### AUFGABE
Nenne anhand des Lesetexts über Mass Effect 2, zu welchem Zeitpunkt ein neues Teammitglied rekrutiert wird.

### LESETEXT
·····
Einen Großteil des Spiels verbringt man mit der Rekrutierung der Teammitglieder und deren Loyalitätsmissionen. Kritiker bemängeln, dass diese Missionen inhaltlich nichts mit der Hauptstory zu tun hätten, was auch tatsächlich der Fall ist. Doch sie machen die Mitstreiter viel glaubwürdiger und lebendiger durch diese strikte Individualisierung. Denn keine Mission ist wie die andere und der Spieler konzentriert sich voll auf die jeweiligen Personen, ohne den Druck der Haupthandlung im Genick zu haben. In vielen Spielen werden Gruppenmitglieder nämlich im Vorbeigehen aufgelesen und nicht selten kann das eher lästig wirken, weil das vom Spieler womöglich bevorzugte Gruppengefüge gestört wird. Das ist bei Mass Effect 2 vollkommen anders: Zunächst kommt die Mission, in der das Teammitglied gesucht und anschließend rekrutiert wird. Dies geschieht am Ende dieser Missionen, somit wird dem Spieler nicht im laufenden Spiel ein neuer Charakter aufgezwungen. Erst bei der Loyalitätsmission wird der jeweilige Mitstreiter fest vorgegeben, worauf man sich aber selbstredend einstellen kann. Es kommt also nicht zu den Inkonsistenzen, wie es sie sehr häufig bei klassischen RPGs gibt. Doch diese Missionen sind trotz ihrer zentralen Rolle nicht das Ziel: Immer wieder bekommt man von Cerberus Informationen über den Feind und geht Hinweisen nach, besucht angegriffene Kolonien und wehrt auch einen laufenden Angriff ab. Jedes Mal erhält der Spieler mehr Hinweise auf diese Angreifer und deren Ziele. Und am Ende steht eine Mission, die sich buchstäblich als Selbstmordkommando herausstellt. Das Ziel des Spiels ist auf diese Mission hinzuarbeiten, dabei das Team gut auszubilden (also möglichst alle Mitstreiter loyal werden zu lassen) und das Schiff vollständig auszurüsten. Dadurch steigen die Überlebenschancen, wodurch der Spieler unmittelbaren Einfluss auf den Ablauf des Finales bekommt. Auch das macht Mass Effect 2 zu einem äußerst intensiven und auch persönlichen Erlebnis. Jeder Spieler erlebt die Handlung dadurch etwas anders.
·····
### AUFLISTUNG
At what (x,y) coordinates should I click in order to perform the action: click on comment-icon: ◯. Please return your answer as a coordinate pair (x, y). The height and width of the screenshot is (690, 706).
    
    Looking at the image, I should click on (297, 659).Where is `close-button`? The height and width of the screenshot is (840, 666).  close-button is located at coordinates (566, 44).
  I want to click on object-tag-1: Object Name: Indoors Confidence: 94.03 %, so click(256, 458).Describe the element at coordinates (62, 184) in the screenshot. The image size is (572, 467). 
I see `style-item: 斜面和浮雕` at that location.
·····
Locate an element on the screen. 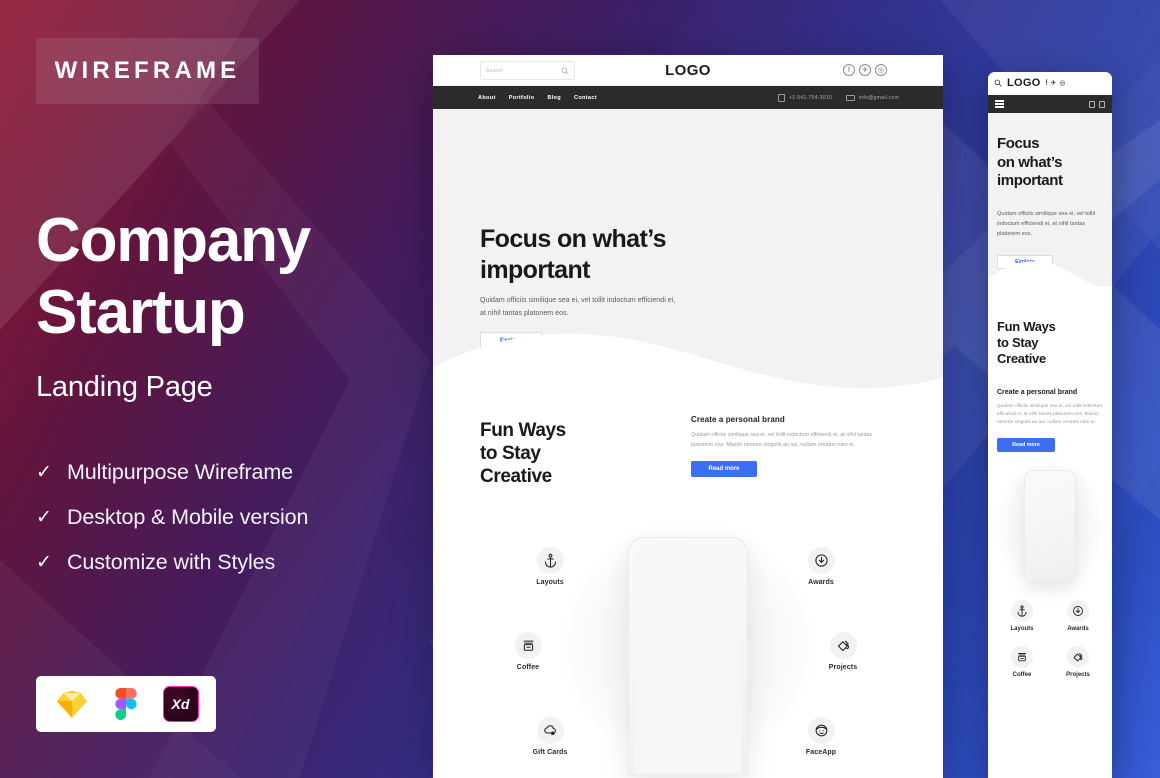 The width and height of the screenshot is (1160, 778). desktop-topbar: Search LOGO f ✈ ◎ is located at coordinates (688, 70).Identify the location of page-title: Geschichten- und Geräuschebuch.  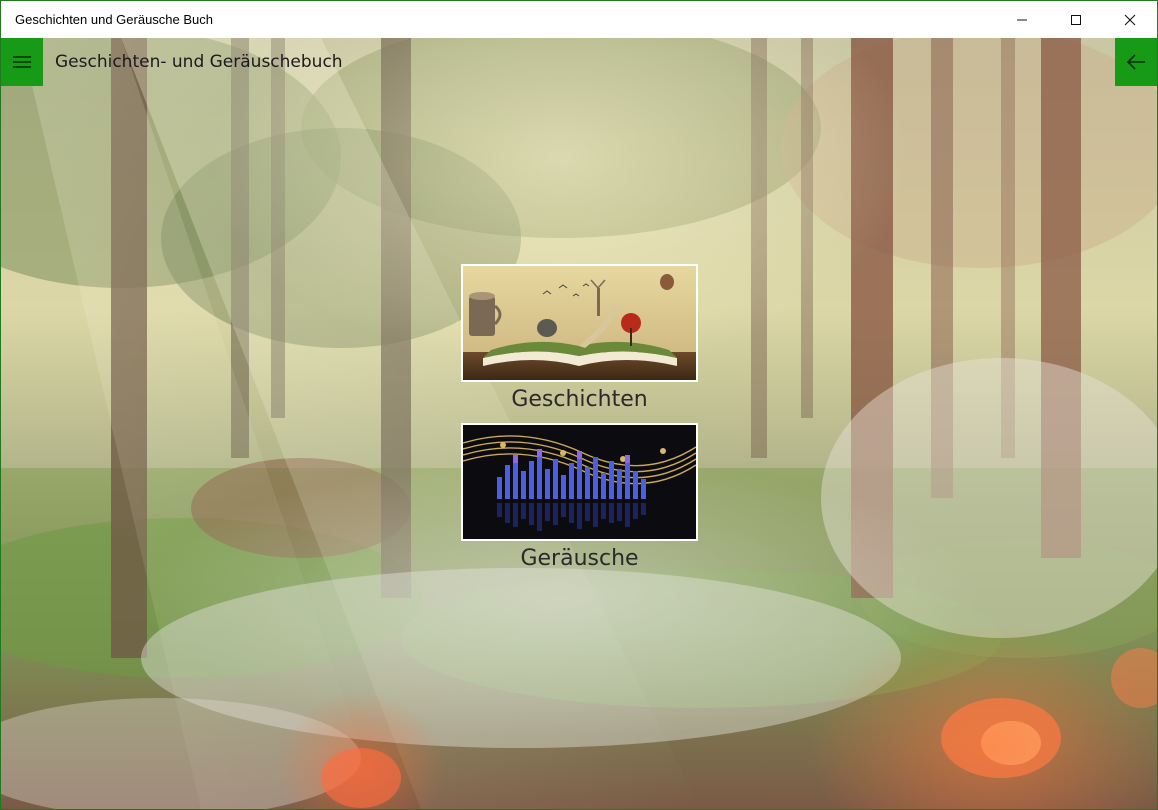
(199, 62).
·····
### ANTWORTTEIL
Am Ende der Mission, in der das Teammitglied gesucht wird.